I found myself wanting to brush up on some notions about parsers and grammars and, at the same time, to exercise my Haskell - I am a Haskell newbie; moreover, I haven't touched the language at all in a couple months.
You can find the complete result here, and, separated by hrs and without the module boilerplate, pasted below.
I'm not exactly happy with it.
It seems somewhat dirty and convoluted for something that is stated so simply in a few lines of English in the reference textbook - (meaning, the (Purple) Dragon Book).

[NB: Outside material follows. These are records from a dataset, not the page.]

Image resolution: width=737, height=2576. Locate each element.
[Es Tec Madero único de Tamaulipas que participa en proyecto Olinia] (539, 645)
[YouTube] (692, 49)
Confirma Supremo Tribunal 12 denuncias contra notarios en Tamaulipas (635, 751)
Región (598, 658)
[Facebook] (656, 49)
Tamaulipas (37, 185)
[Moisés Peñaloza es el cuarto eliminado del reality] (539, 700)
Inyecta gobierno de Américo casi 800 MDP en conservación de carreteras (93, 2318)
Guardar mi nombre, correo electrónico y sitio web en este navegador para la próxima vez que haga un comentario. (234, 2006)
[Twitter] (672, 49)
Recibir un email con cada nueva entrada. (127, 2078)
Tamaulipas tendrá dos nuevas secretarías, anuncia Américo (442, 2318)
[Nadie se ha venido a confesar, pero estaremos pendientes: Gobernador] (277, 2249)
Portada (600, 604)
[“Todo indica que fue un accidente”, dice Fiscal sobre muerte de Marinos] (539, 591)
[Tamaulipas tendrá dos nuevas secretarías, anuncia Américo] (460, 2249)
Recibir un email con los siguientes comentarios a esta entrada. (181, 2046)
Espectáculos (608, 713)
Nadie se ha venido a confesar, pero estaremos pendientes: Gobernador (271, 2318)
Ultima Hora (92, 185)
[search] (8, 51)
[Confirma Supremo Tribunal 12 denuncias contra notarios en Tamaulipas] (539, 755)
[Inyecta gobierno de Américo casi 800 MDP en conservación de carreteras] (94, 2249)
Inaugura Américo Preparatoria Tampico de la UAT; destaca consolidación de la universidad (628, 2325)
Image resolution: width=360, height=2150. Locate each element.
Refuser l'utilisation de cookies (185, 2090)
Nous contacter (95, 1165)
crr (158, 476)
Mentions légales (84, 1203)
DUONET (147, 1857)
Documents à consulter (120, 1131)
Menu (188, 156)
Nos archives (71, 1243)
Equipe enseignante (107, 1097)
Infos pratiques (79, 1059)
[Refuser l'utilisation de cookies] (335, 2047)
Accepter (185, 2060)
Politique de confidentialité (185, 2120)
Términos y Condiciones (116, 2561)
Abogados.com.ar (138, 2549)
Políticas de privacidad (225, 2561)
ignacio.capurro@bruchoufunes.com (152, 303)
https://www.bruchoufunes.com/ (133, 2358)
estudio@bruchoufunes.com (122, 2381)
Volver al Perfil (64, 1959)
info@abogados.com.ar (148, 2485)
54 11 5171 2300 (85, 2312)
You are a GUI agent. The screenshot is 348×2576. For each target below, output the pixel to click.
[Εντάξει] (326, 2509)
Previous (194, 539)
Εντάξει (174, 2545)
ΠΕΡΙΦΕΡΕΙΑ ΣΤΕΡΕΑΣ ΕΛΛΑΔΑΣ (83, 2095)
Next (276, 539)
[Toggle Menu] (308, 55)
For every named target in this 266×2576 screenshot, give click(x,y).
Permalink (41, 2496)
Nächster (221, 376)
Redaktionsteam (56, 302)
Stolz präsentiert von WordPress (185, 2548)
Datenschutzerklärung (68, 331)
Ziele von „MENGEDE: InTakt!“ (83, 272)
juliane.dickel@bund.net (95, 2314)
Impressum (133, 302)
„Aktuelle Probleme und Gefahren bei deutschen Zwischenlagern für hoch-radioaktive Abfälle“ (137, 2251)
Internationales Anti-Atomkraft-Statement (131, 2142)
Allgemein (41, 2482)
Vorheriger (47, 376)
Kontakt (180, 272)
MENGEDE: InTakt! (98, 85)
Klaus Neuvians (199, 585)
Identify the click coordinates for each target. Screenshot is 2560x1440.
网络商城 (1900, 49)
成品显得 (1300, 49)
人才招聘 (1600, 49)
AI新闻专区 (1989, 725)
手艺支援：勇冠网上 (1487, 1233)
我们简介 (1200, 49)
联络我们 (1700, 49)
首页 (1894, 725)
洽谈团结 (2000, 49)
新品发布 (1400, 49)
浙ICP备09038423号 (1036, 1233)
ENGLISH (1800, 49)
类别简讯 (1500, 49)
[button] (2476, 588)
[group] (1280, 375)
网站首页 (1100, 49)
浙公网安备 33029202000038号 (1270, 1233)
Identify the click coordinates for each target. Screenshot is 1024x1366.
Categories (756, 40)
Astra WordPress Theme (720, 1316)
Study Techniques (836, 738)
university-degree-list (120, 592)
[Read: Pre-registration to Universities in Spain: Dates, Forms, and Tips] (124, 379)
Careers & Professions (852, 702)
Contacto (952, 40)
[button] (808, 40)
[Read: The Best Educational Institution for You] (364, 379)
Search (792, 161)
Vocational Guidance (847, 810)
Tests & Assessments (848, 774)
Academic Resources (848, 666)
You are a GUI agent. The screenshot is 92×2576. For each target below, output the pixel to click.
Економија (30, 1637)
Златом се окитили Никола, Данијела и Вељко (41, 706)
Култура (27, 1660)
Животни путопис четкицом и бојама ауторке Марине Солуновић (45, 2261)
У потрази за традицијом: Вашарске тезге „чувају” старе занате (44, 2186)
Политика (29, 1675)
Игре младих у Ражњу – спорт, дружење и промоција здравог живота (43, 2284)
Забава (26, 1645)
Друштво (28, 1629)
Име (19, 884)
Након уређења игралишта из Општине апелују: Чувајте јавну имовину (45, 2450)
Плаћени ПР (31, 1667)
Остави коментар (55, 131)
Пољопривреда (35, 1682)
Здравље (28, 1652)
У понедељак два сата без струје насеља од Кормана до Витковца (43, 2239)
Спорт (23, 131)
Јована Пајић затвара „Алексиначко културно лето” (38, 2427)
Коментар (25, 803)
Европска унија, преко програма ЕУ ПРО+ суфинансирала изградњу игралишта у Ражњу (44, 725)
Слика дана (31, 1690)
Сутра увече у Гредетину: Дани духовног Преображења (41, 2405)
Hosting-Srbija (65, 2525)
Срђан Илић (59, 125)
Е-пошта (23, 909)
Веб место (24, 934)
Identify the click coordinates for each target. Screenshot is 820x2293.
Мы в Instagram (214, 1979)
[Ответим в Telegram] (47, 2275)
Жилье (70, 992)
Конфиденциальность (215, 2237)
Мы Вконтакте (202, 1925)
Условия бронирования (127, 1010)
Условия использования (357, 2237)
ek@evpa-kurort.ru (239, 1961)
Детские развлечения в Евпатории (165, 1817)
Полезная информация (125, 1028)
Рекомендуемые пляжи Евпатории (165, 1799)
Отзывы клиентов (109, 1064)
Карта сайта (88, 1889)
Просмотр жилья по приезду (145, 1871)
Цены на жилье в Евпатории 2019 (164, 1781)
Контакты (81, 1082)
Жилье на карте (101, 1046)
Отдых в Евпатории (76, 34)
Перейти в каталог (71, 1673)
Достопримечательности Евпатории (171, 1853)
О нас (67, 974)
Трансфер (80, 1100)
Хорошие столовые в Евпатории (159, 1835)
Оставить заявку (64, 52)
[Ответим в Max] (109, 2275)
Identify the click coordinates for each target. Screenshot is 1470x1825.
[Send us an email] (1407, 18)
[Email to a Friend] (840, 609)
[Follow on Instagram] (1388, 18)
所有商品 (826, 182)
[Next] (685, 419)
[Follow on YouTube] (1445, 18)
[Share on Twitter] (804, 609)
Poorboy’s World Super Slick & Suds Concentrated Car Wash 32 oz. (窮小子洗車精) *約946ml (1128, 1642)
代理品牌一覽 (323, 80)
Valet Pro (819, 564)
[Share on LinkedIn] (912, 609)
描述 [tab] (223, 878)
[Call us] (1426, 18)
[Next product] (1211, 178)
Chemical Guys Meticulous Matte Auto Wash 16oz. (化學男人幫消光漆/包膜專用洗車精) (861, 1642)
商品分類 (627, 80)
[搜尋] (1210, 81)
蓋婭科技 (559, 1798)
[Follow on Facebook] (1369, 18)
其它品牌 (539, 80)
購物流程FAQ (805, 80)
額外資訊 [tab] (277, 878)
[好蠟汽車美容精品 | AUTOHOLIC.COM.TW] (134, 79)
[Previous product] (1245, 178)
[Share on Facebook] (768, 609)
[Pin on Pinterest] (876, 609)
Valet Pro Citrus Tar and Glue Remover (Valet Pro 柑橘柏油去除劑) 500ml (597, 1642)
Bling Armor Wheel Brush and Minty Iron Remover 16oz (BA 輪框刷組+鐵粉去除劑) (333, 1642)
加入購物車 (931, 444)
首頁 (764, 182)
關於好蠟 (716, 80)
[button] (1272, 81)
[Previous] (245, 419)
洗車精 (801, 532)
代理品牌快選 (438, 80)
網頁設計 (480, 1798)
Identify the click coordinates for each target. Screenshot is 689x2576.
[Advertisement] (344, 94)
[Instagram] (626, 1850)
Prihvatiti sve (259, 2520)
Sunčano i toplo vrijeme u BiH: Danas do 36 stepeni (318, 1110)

I am also noticing a complete lack of typically functional constructs - function composition, curried functions, etc - which might be a code smell.
On the other hand, after spending a couple nights on it, I can't seem to find any more opportunity for improvement: I'm stuck.
Any suggestions both in the small and in the large scale are appreciated.
---------------------------------
-- Datatypes and utilities
---------------------------------
data Terminal = T String | Dollar | Epsilon deriving (Show, Eq, Ord)
data Nonterminal = NT String | Start String deriving (Show, Eq, Ord)
type Symbol = (Either Nonterminal Terminal)
data Production = Prod {left_hand :: Nonterminal, right_hand :: [Symbol]} deriving (Show, Eq)
data Grammar = Grammar [Production] deriving (Show)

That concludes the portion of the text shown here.